Invectives : quand le corps reprend la parole
La lettre tue, soit. Mais qu'en est-il de la parole dite vive ? Nous pensons d'habitude à ses vertus communicatives, «à la chaleur que tisse la parole/autour de son noyau le rêve qu'on appelle nous» (Tristan Tzara). Cependant, lorsque la haine, l'indignation, la colère ou la peine investissent la langue, la chaleur devient vite insoutenable. On appelle «invective» cette fulguration de la langue, ces paroles ou ces discours agressifs visant à réduire l'adversaire, quel qu'il soit, au silence et au néant.

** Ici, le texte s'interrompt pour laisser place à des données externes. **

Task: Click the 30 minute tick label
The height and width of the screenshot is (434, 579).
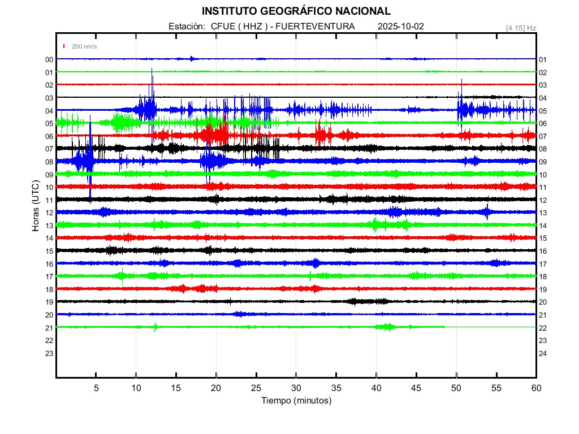Action: [x=296, y=388]
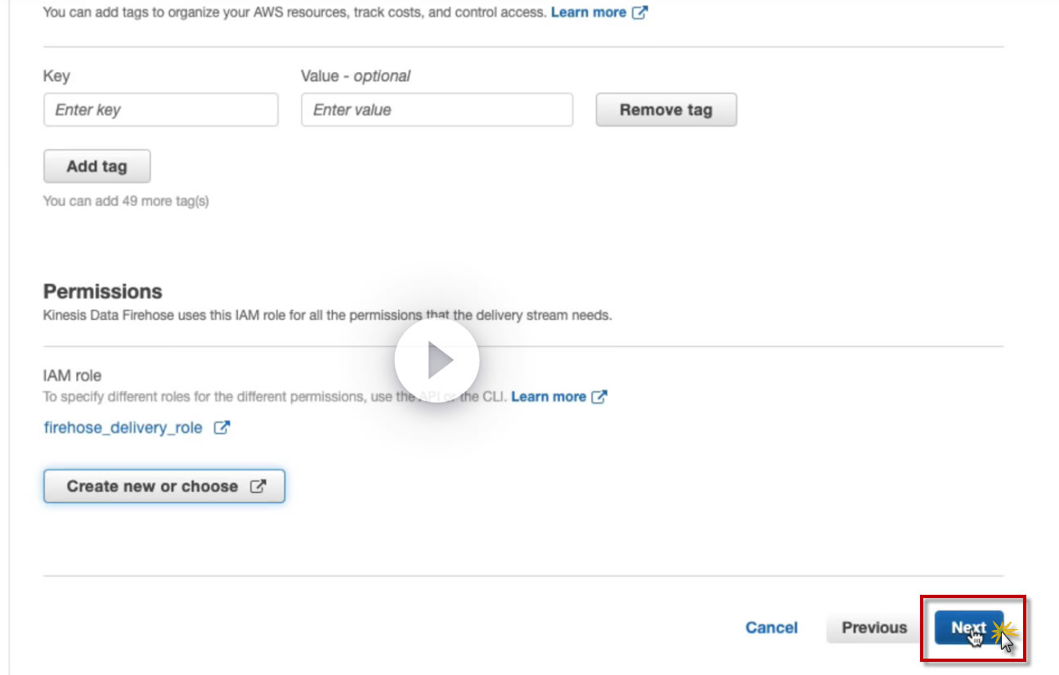
Task: Click the IAM role label
Action: pos(72,376)
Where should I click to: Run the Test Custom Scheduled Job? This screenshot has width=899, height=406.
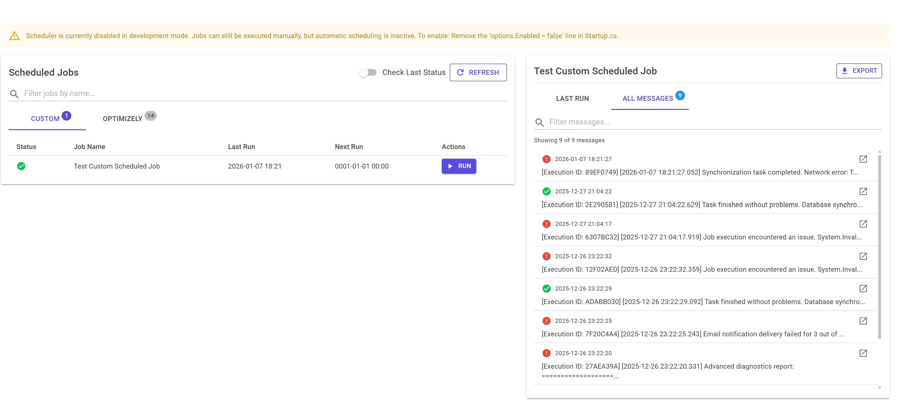point(459,166)
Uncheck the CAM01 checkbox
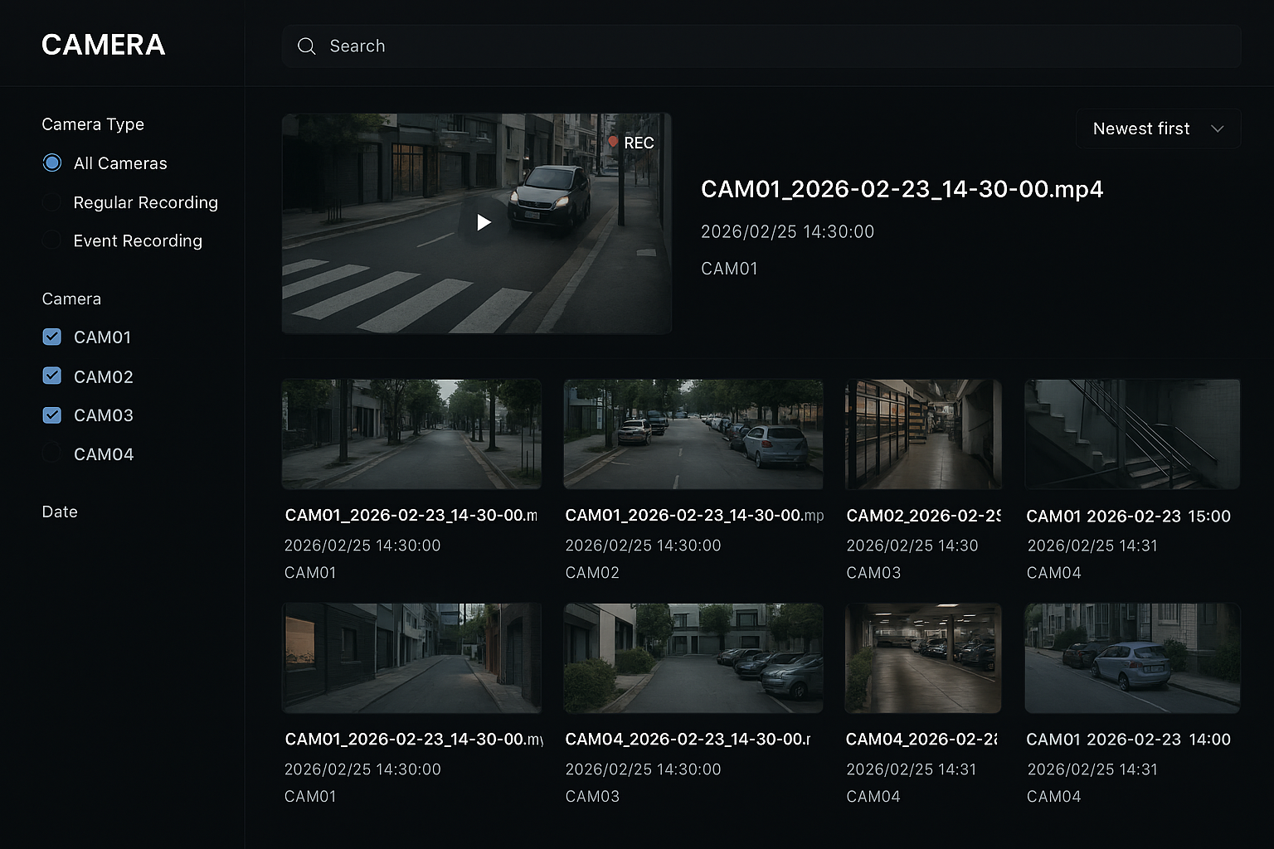The width and height of the screenshot is (1274, 849). [x=52, y=337]
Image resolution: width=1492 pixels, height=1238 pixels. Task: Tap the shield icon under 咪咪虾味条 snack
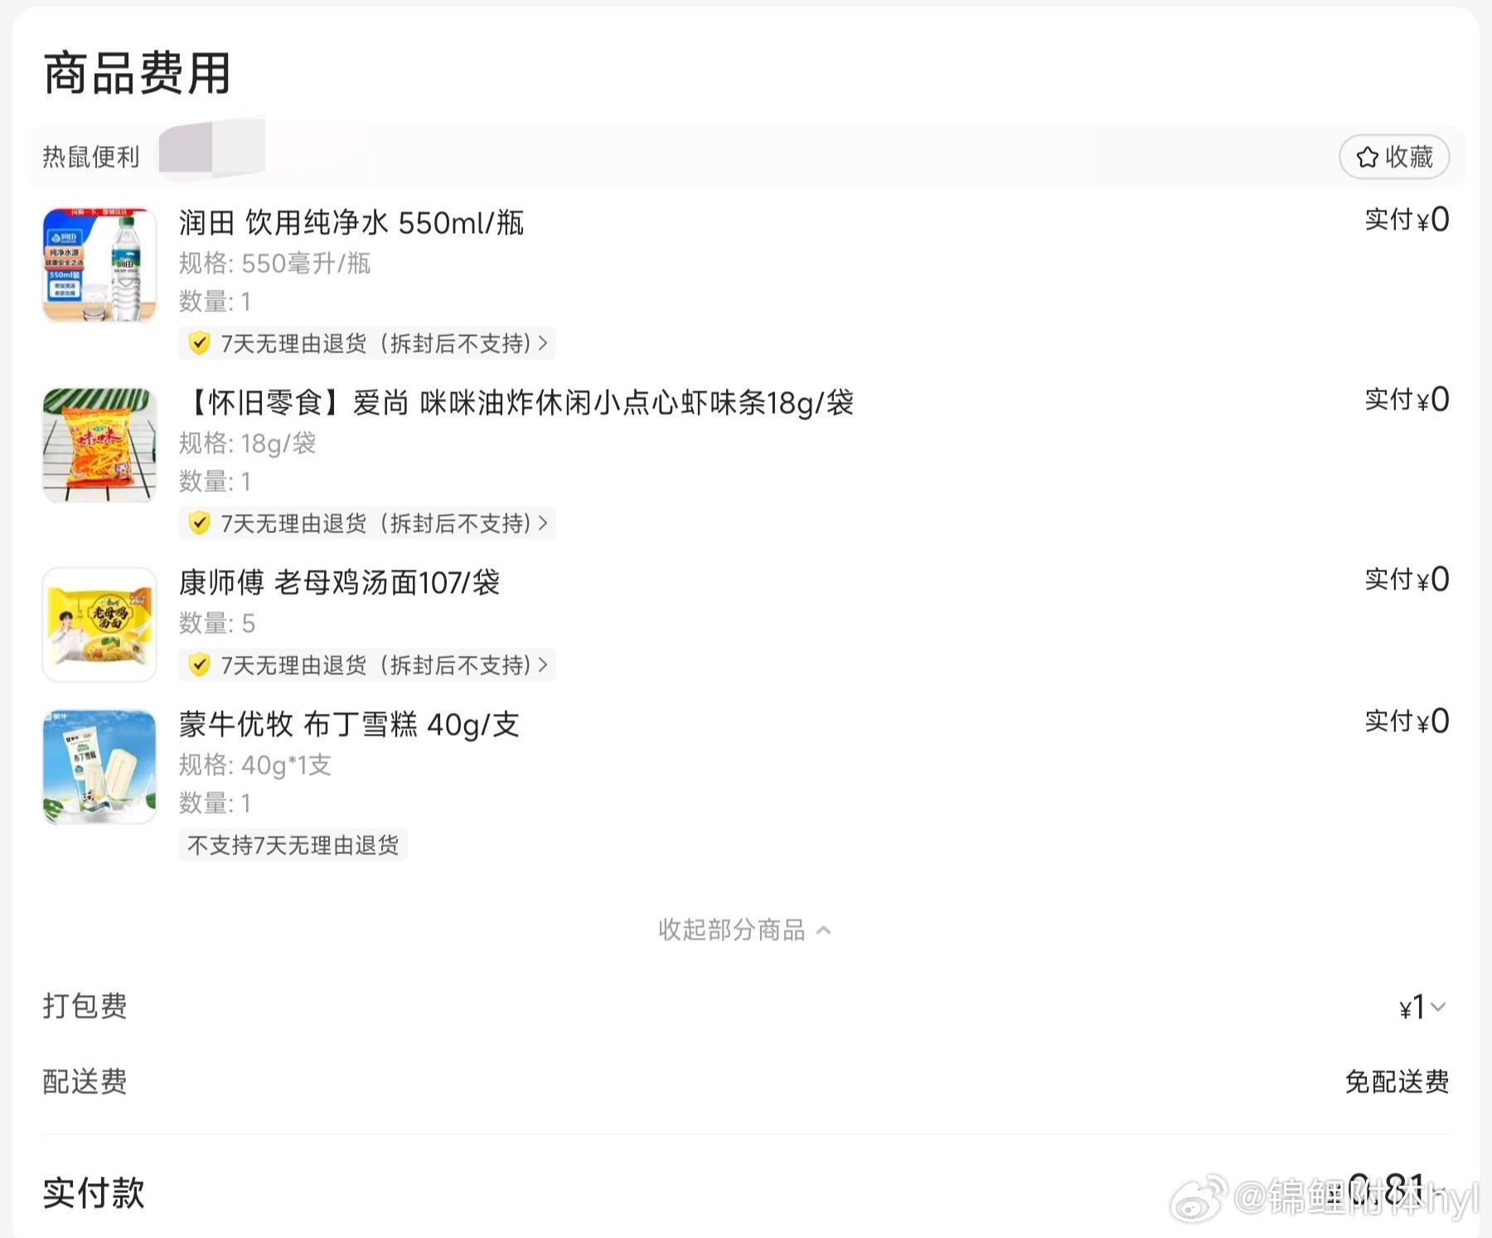pos(199,523)
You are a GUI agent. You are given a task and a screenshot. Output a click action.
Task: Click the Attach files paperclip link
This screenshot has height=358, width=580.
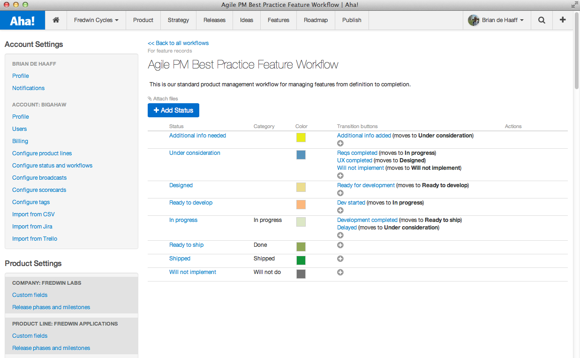pyautogui.click(x=163, y=99)
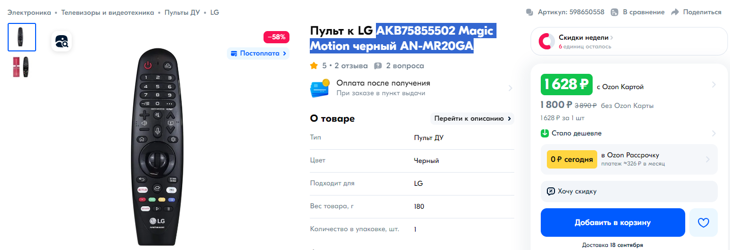Screen dimensions: 730x250
Task: Click the 'Постоплата' badge
Action: click(x=258, y=53)
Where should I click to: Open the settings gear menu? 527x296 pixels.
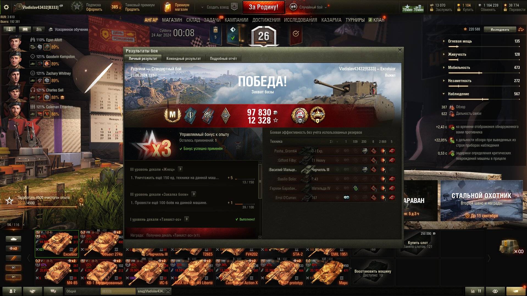(6, 7)
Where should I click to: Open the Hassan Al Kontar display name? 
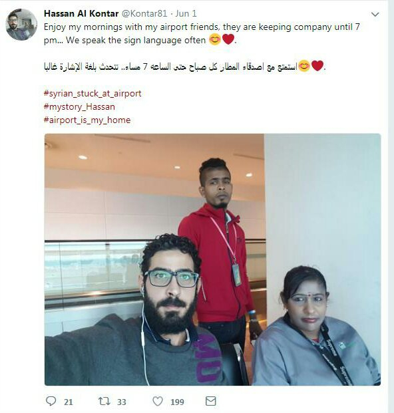coord(81,13)
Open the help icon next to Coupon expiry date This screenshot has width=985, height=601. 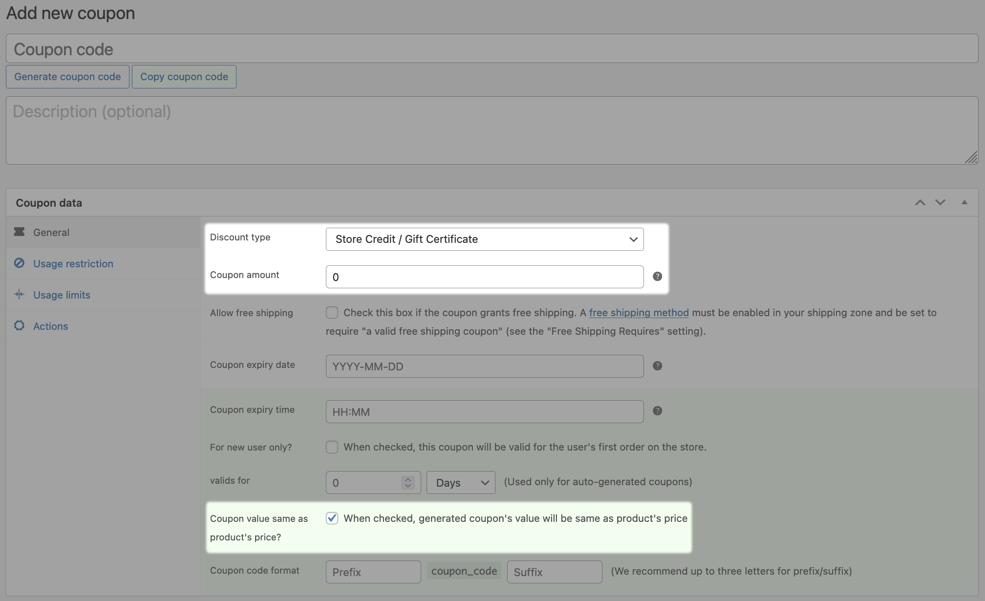coord(658,365)
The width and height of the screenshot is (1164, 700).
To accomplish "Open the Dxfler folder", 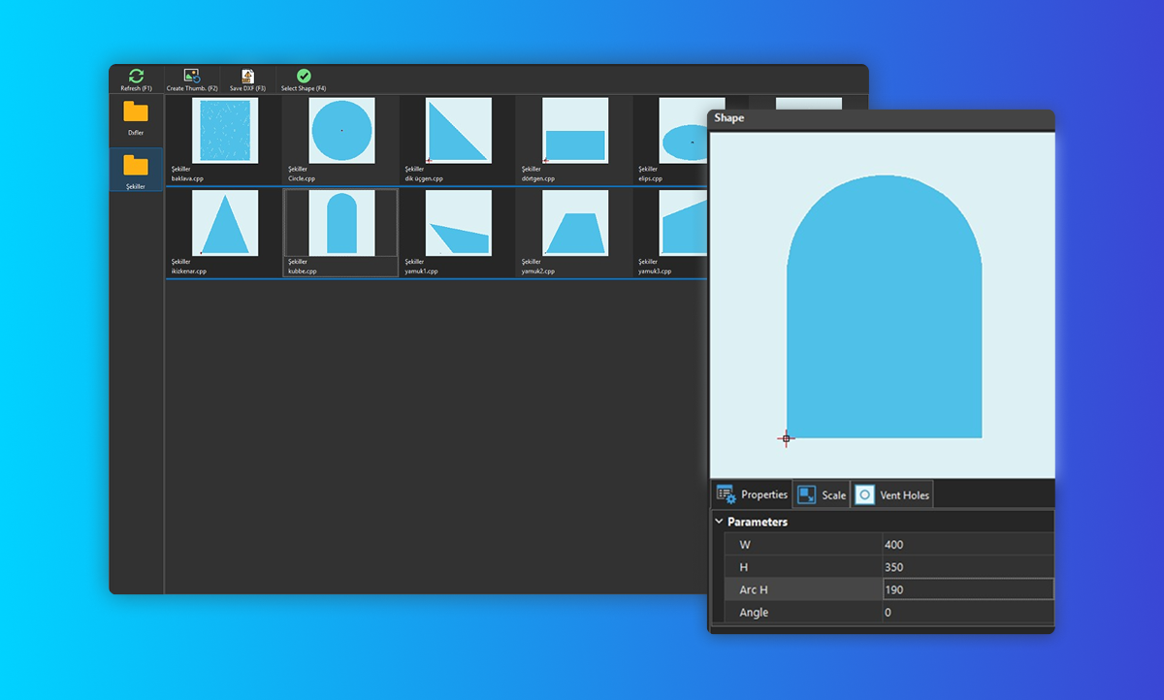I will tap(136, 118).
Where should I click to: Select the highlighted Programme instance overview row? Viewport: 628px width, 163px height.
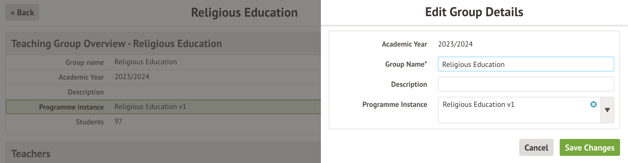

Au lieu d'essayer de conceptualiser une notion, il s'agit ici de mettre en évidence des opérations. Ainsi, la première partie («Présentations») s'ouvre aux foudres de l'invective (spontanée, codifiée ou littéraire) pour tenter de décrire, et d'expérimenter, deux des processus qui la constituent : un processus irruptif au fil duquel l'affect violent «s'expulse» en passant dans la voix et la langue du furieux ; et un processus ruptif qui délie, sépare et éloigne définitivement les parties en conflit. La deuxième partie («Littérature et Représentations») explore plus avant les rapports entre le corps et le verbe, en suivant le cours de l'histoire culturelle occidentale. Quand le corps reprend la parole, non seulement il se met à parler de nouveau, mais aussi il reprend ce qui lui revient, ce qui vient de lui. Reprendre la parole, c'est à la fois l'amender, l'améliorer (comme on reprend des bas) et la blâmer, la réprimander, la condamner. L'invective connaît ainsi une visée proprement poétique.